9 December 2019

COP 25, with Great Expectations

By Eduardo  Agosta Scarel, O. Carm.

Climate change is an inescapable reality. The global sciences and data on the state of the earth’s climate are blunt. For example, today we see that Arctic ice last summer reached its historical low of the last 40 years; that the western part of Antarctica collapses breaking ancient masses of ice; that global warming is already 1.1 o C compared to the period where there was no burning of oil, coal or natural gas; that the average increase in sea level is positioned at 3 mm per year, and is triple in the regions already most affected now (Pacific Islands); and that the continuous emissions of carbon dioxide every week are moving away from the safety threshold agreed in the Paris Agreement. Not to mention the disappearance of glaciers in mountains, the acidification of the seas and the biological death in them; the progressive increase in extreme weather events, records of heat waves, floods … and the list goes on.

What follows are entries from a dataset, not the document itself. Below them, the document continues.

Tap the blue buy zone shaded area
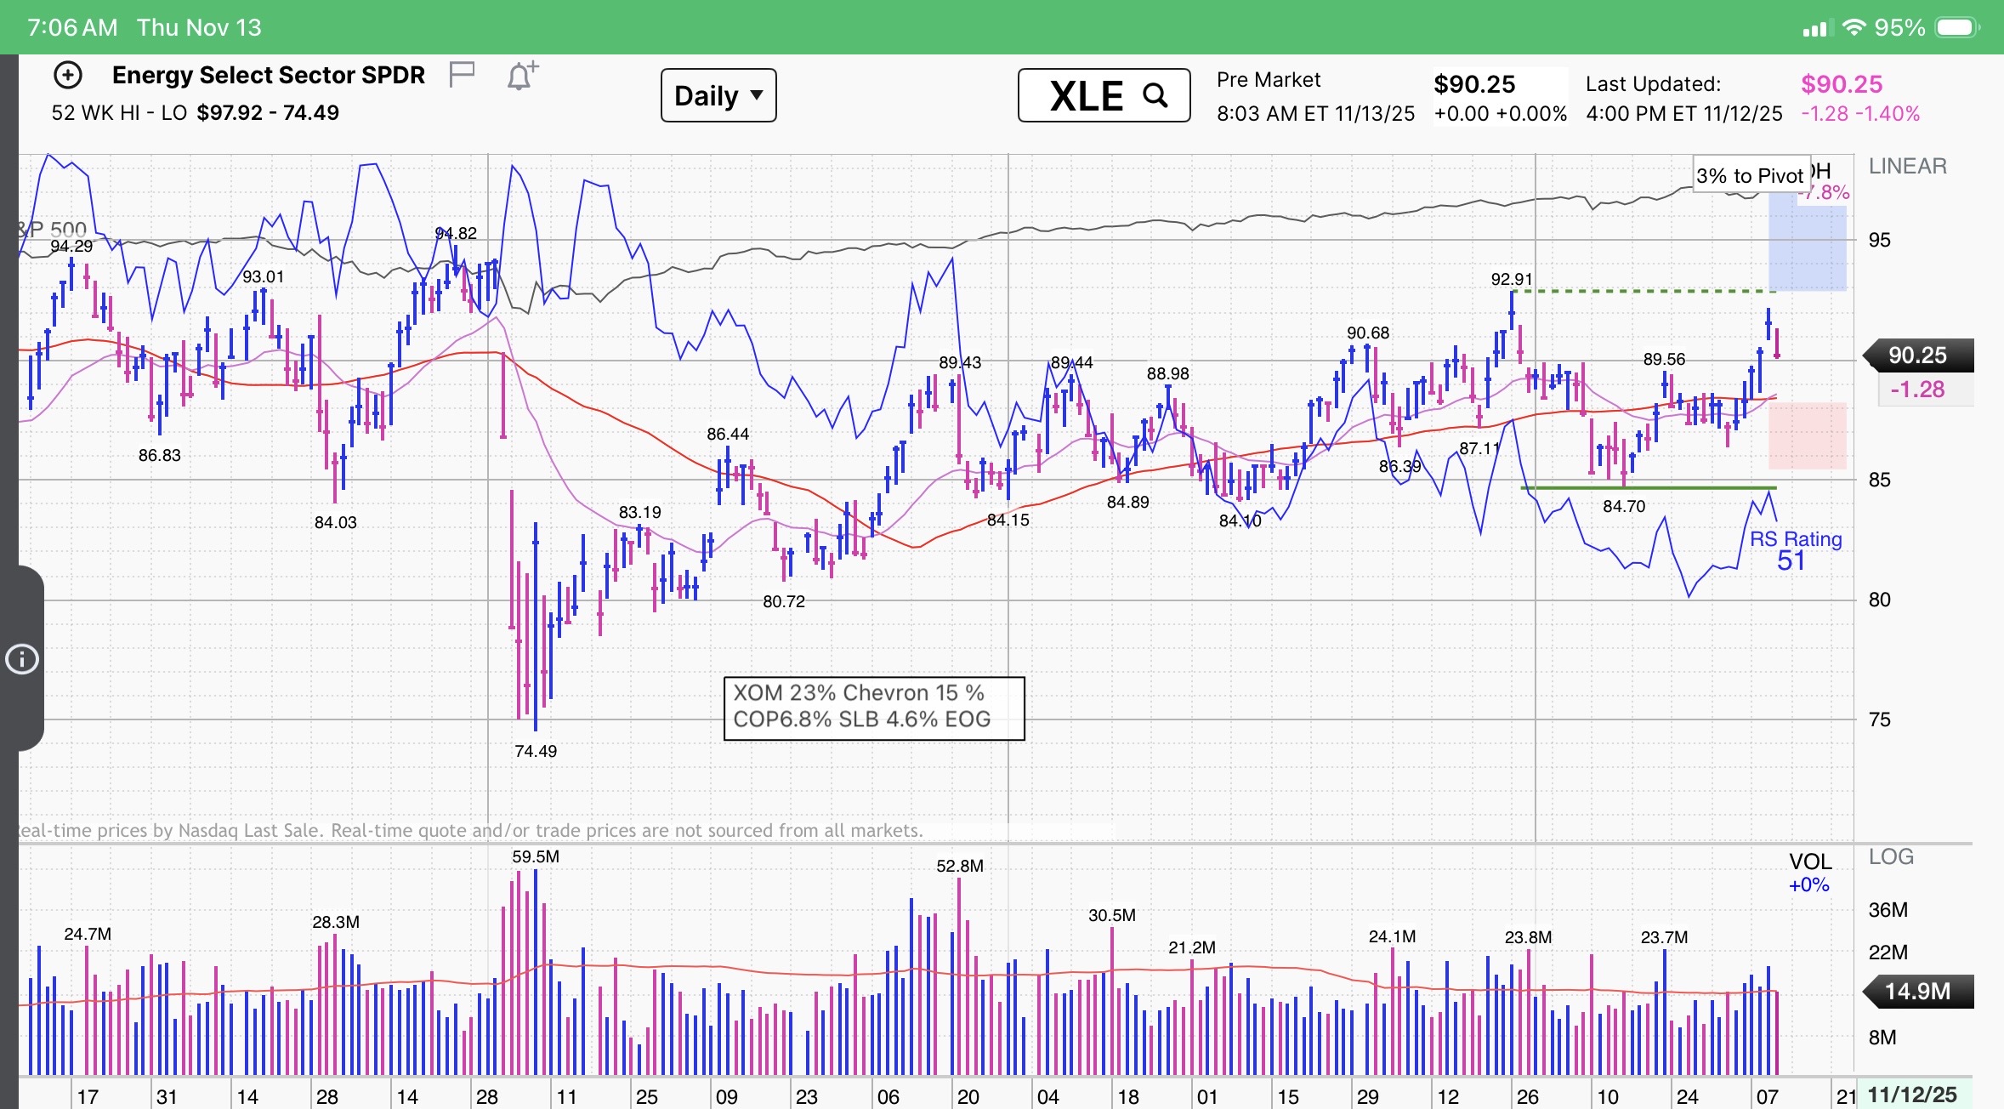2004x1109 pixels. click(1807, 247)

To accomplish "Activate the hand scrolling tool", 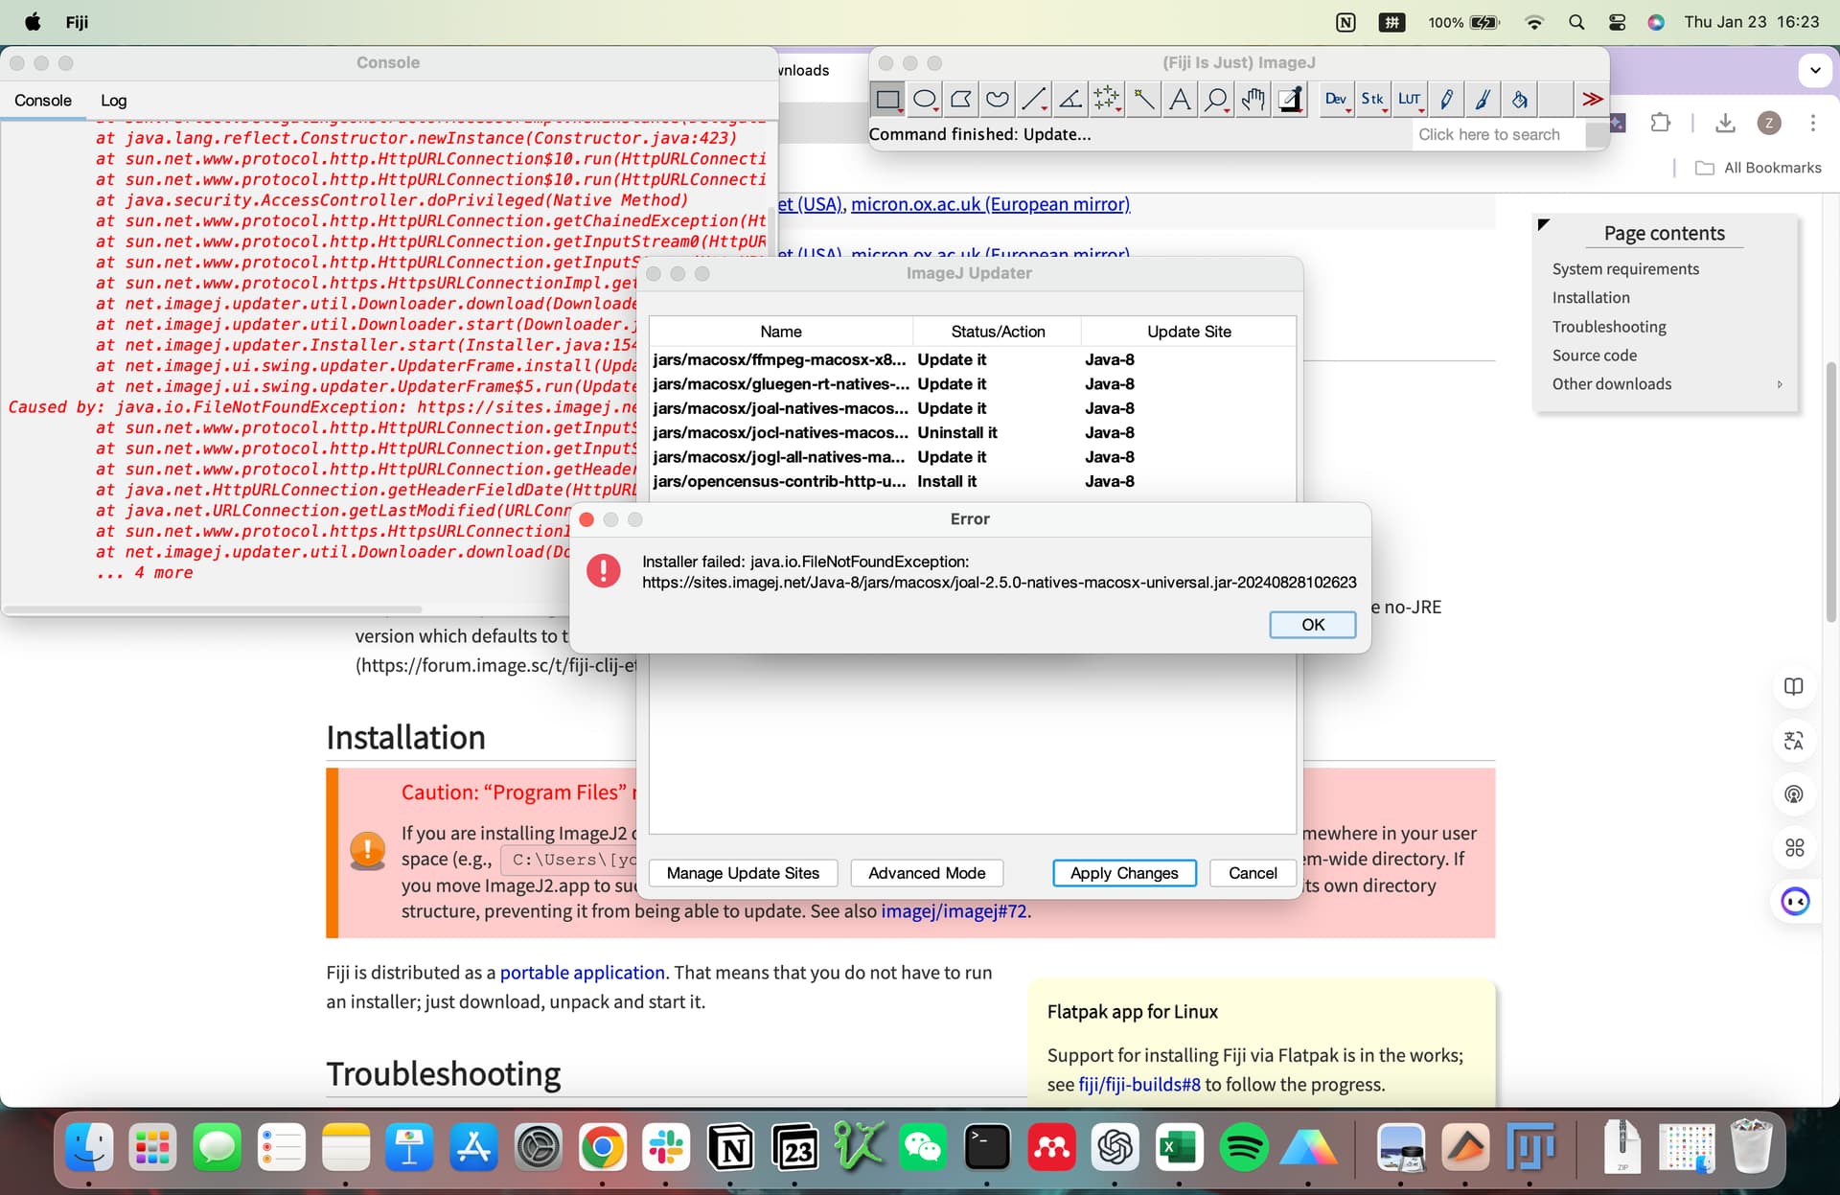I will 1253,99.
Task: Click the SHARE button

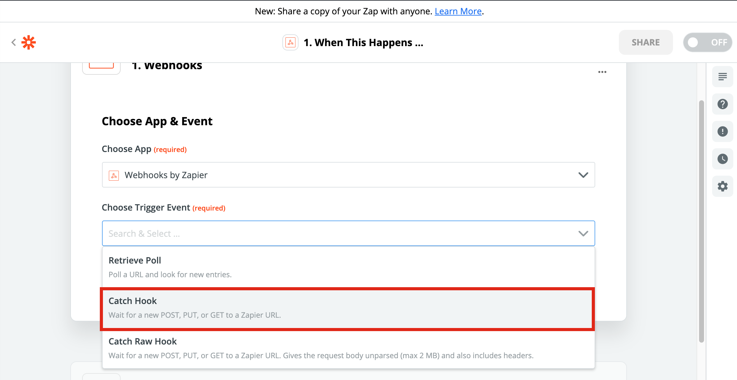Action: tap(646, 42)
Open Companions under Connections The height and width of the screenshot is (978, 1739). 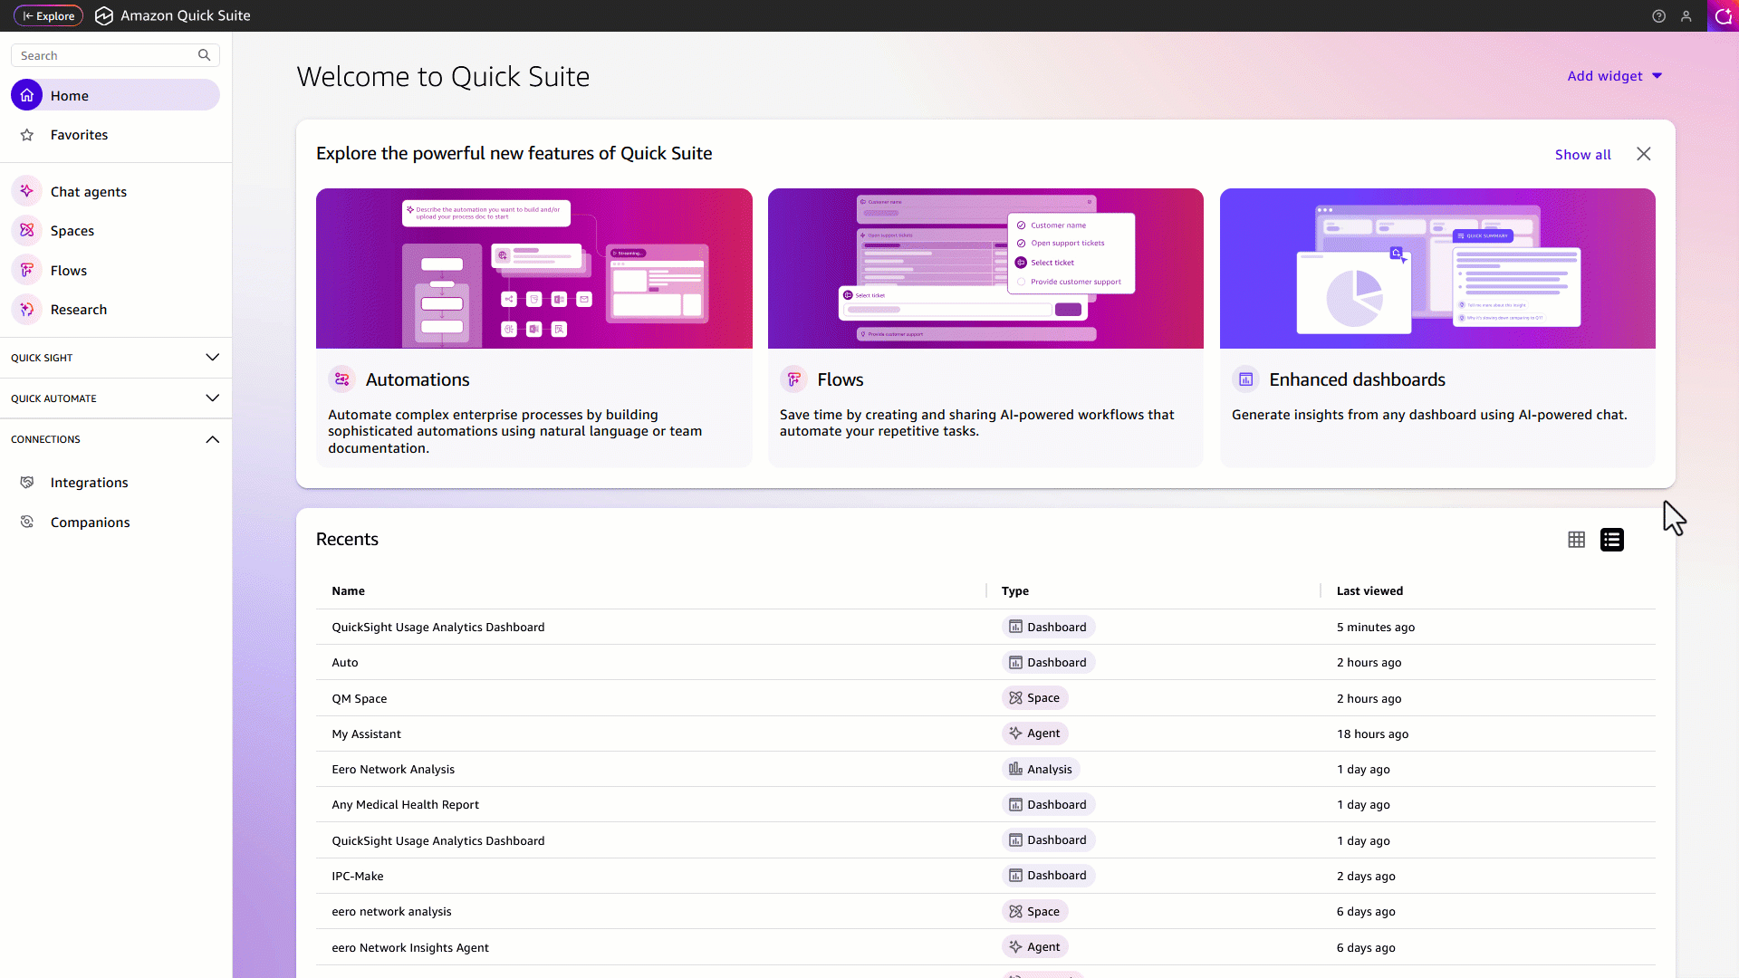[90, 523]
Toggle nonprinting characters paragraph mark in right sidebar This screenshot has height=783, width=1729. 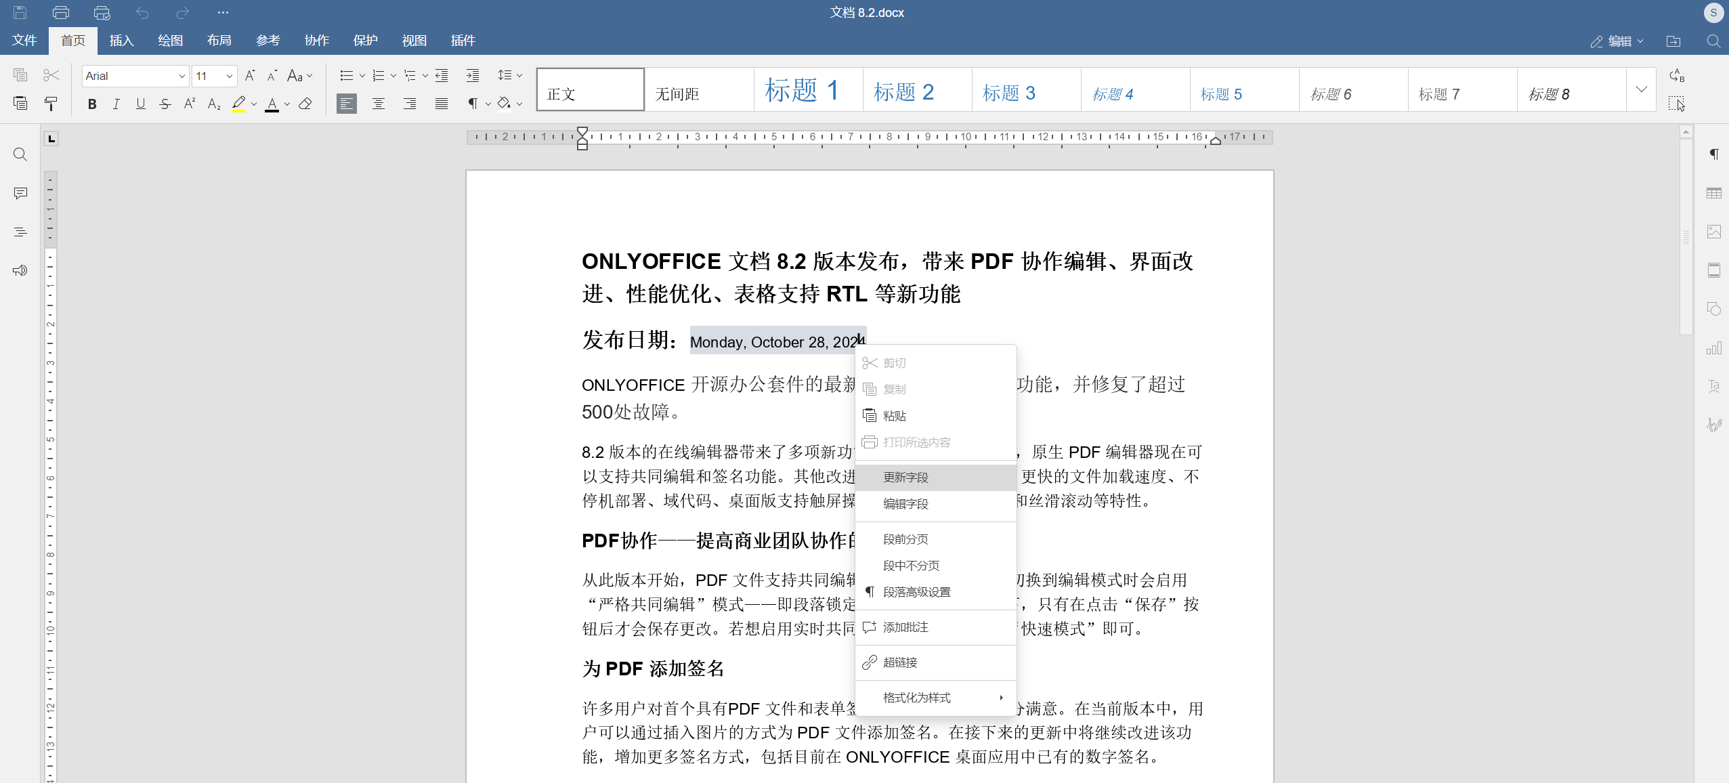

The Conference of the Parties (COP) number 25 on the climate, or Climate Summit, was to be held in Chile, but due to political unrest in Santiago, it had to be relocated in record time. Canceling a COP with such a climate emergency was not an option. The Kingdom of Spain generously offered to organize the summit. In just 4 weeks of preparation, the United Nations (UN) Secretariat of Climate Change and the governments of Chile and Spain worked against the clock to provide an efficient and successful organization of the COP. We all have set high expectations on the COP25, from governments, businesses, local authorities, NGOs to civil society in general.

We can affirm that the logistics organization for such an international meeting has proved to be a success, where the formal negotiation agendas, official UN meetings and events, parallel events and planned press conferences have been respected. The high expectations of this COP25 stem from the fact that it is the prelude to COP26 that will be held in Glasgow in 2020, the year that closes the deadline established by the Paris Agreement, a document agreed by all countries during COP21 in the 2015 to globally manage the climate crisis.

In the Paris Agreement, countries pledged to lead the world towards sustainable development and limit global warming from 1.5 ° C to 2 ° C above pre-industrial levels. It has been five years where each country undertook to outline, with the help of science and its own possibilities, the Nationally Determined Contributions, or Ambitions, which will be climatic actions after 2020, aimed at increasing the capacity to adapt to adverse effects of climate change, promoting climate resilience and the development of low greenhouse gas emissions, so that food production is guaranteed. Countries also agreed to work so that funding flows were consistent with a path to sustainable development, with low greenhouse gas emissions and a resilient climate. In these issues have been set expectations in each COP since 2015. Even today, most countries have not developed ambitions real enough to guarantee the success of these goals; for example, regarding how to reach zero net carbon dioxide emissions by 2050 nationwide.

Even today, the issue of how to deal with losses and damages is not settled. The range of proposals on how to provide financing to vulnerable countries that recover from extreme weather events, or from slow-onset impacts such as sea level rise, is too wide. The positions are extreme between the bloc of the United States and Australia, and that of China and other developing countries. In a nutshell, the United States seems to want to ensure that it is never responsible for losses and damages caused by climate impacts in vulnerable countries, despite being responsible for almost a third of the gases that now warm up the planet.

Finally, even today, it has not been unlocked what the new carbon market system will be like to help countries “decarbonize” their economies at the lowest cost. The rules of the game in this market are waged between a supply and demand space between two countries to trade carbon units, or to establish a regulated market, with taxes and tax punishments, by a centralized governance system, for all countries (system similar to the one that has shown its success in the Montreal Protocol with the Ozone Hole). Depending on how the rules of the game in this market are finally defined, we may think that the Paris Agreement will be achieved with more or less success. Because, both the ambitions of the countries and the inclusion, or not, of companies, on the road to sustainable, climate-friendly development, are still hanging today, like a thread, from the ceiling of this definition.

It should be noted that any definition that takes into account the goals of the Paris Agreement will necessarily mean a drastic reduction in the use of fossil fuels as the main energy in the countries. Even today, the planned multinational extraction for the coming years of coal, oil and gas is already enough to largely exceed the 1.5 o C target. Countries where fossil fuel production is large, such as in the United States, Australia, Saudi Arabia, Brazil, Russia and others (where Argentina is included), seem to work to undermine negotiations that introduce restrictions on the side of the demand, which the Paris Agreement encourages. The way is to go for other alternative energies.